= WORK TO BE COMPLETED =
The lines from the one holding "This screenshot has" through the end of the records below are to be written out exactly, and nothing else; pictures are to be left out.

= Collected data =
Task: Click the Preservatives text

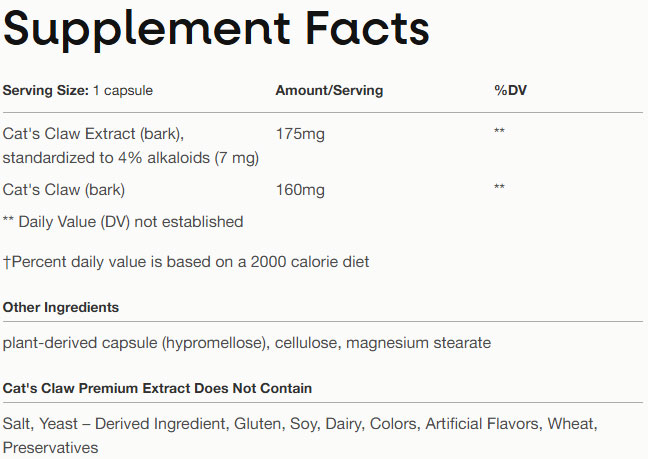Action: pos(50,447)
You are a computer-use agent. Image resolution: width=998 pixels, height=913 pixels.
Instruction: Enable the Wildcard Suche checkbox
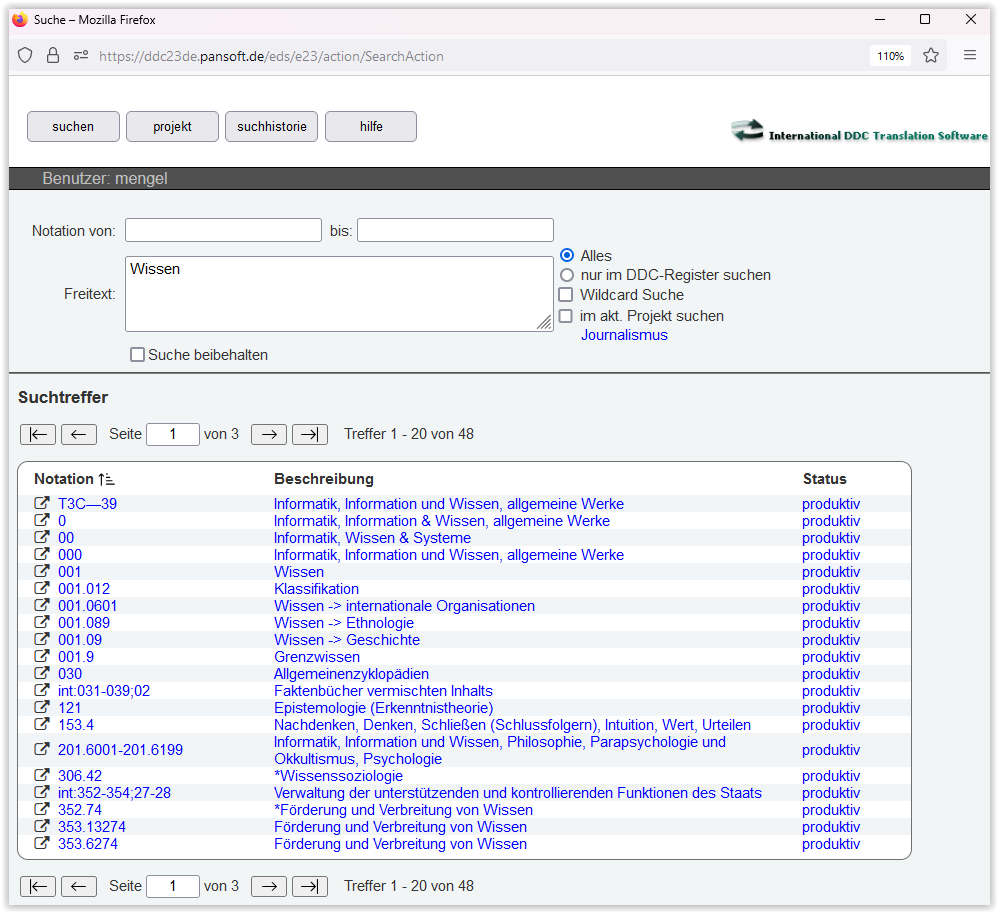(566, 295)
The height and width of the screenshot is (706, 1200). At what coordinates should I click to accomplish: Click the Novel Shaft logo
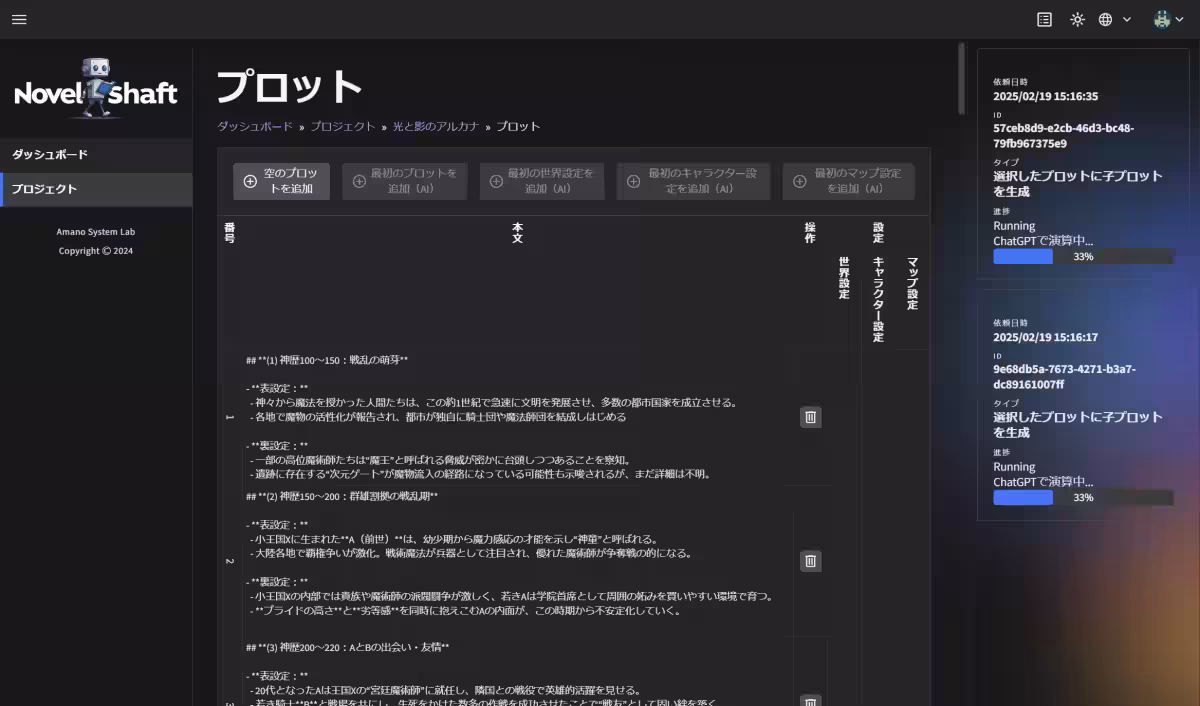pos(96,89)
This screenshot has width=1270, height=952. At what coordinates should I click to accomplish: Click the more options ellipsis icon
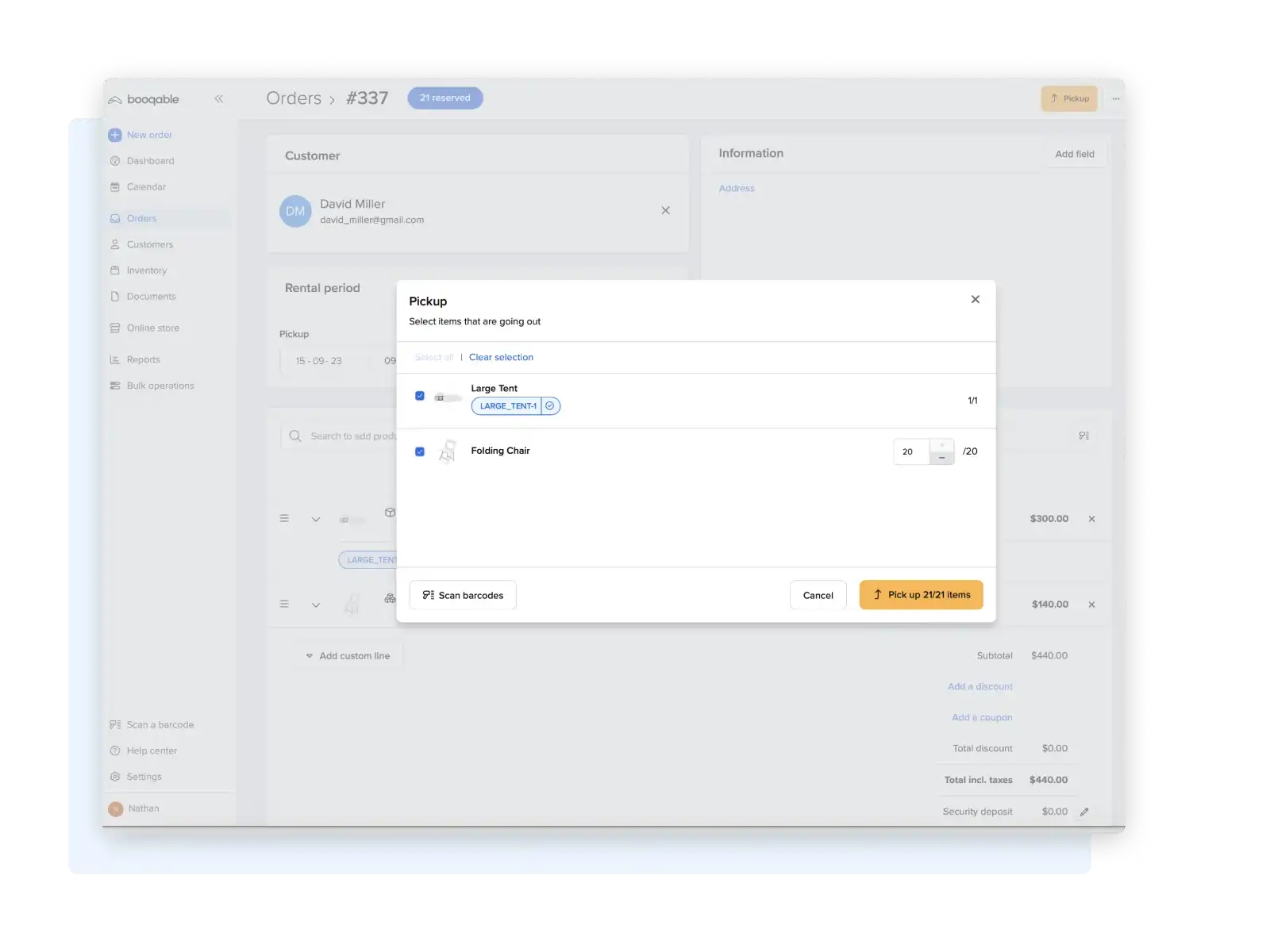(x=1116, y=99)
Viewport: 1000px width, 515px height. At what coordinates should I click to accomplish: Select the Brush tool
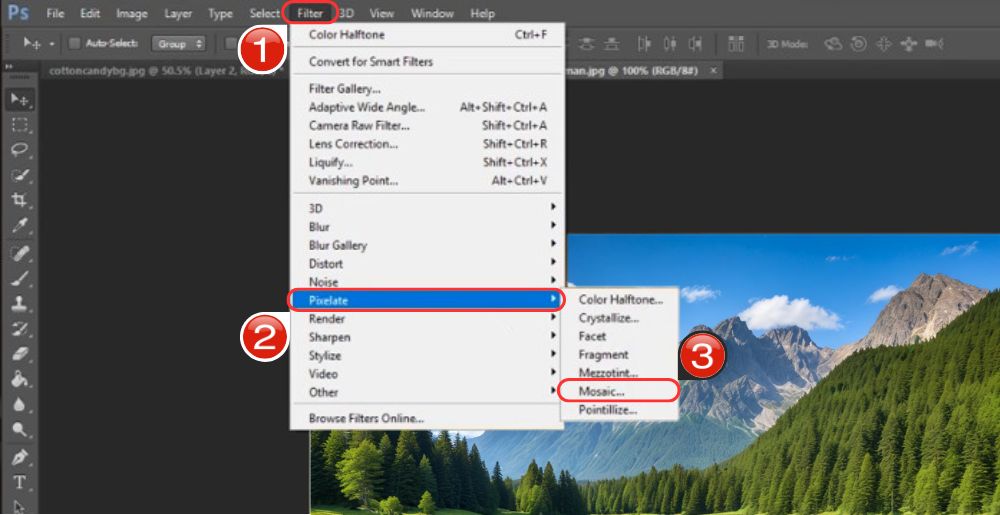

= EXERCISE OUTPUT =
This screenshot has width=1270, height=952. At what coordinates should I click to accomplish: Click the more options ellipsis icon
(x=1116, y=99)
Viewport: 1000px width, 515px height. At what coordinates should I click to accomplish: Select the Brush tool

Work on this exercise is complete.